## QUÉ DEBES HACER
Reproduce literalmente el fragmento del texto sobre la memoria en la educación, que aparece más abajo, empezando en "Yo no encontré" y terminando en "que debemos procesar.".

#### TEXTO PROPORCIONADO ####

David Mejía-El Español
Mi profesor de literatura clásica siempre decía lo mismo: “Señores, no es necesario que se aprendan las hazañas de los héroes de memoria; si conocen otra manera de aprenderlas, adelante”.
Yo no encontré método alternativo y tuve que dedicar horas a retener cosas como que Neoptólemo (también llamado Pirro) era hijo de Aquiles. Ya existían Google, la Enciclopedia Británica y el manual de Ruiz de Elvira, pero la cruzada contra la memoria estaba aún en fase embrionaria.
El ministro de Universidades, que según leo sigue siendo Manuel Castells, se ha manifestado contra “el componente memorístico” en la educación y ha propuesto que los profesores sean “guías intelectuales del procesamiento de información”. La pregunta obligada es dónde se almacena esa información que debemos procesar.
Los gurús del famoso “hay que enseñar a pensar” suelen obviar que sólo se puede pensar sobre lo aprendido. Difícilmente puede uno pensar críticamente sobre la batalla del Ebro si ignora que el Ebro es un río. Que la educación no es sólo memoria es una obviedad que no es necesario explicar. Pero que la educación es también memoria es una certeza en la que hay que insistir.
Sorprende que un Ejecutivo tan preocupado por la memoria con apellidos (“colectiva”, “histórica”, “democrática”) sea tan reacio a la memoria de toda la vida. Y es irónico que fuera el propio Castells quien, en un acto ¡en memoria! de los rectores represaliados por el franquismo, confundiera a Leopoldo Alas Argüelles con su padre, Leopoldo Alas, Clarín. ¡Ay, la memoria!

#### DATOS PROPORCIONADOS ####

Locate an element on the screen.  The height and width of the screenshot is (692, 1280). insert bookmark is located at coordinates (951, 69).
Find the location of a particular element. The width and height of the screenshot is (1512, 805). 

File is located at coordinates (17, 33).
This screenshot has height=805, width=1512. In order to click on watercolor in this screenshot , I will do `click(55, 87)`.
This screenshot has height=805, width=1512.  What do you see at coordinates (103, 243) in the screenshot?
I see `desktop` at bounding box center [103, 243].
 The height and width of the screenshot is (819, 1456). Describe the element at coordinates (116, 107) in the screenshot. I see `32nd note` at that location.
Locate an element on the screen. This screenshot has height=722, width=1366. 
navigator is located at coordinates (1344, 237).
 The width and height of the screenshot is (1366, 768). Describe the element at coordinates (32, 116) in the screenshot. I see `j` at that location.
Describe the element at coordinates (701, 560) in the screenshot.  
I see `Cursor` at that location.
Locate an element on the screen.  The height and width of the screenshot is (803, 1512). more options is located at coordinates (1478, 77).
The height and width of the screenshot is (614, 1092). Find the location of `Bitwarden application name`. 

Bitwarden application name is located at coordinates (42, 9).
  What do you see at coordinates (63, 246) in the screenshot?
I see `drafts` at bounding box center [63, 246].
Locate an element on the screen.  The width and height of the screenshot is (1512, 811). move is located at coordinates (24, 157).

####

## TU RESPUESTA
Yo no encontré método alternativo y tuve que dedicar horas a retener cosas como que Neoptólemo (también llamado Pirro) era hijo de Aquiles. Ya existían Google, la Enciclopedia Británica y el manual de Ruiz de Elvira, pero la cruzada contra la memoria estaba aún en fase embrionaria.
El ministro de Universidades, que según leo sigue siendo Manuel Castells, se ha manifestado contra “el componente memorístico” en la educación y ha propuesto que los profesores sean “guías intelectuales del procesamiento de información”. La pregunta obligada es dónde se almacena esa información que debemos procesar.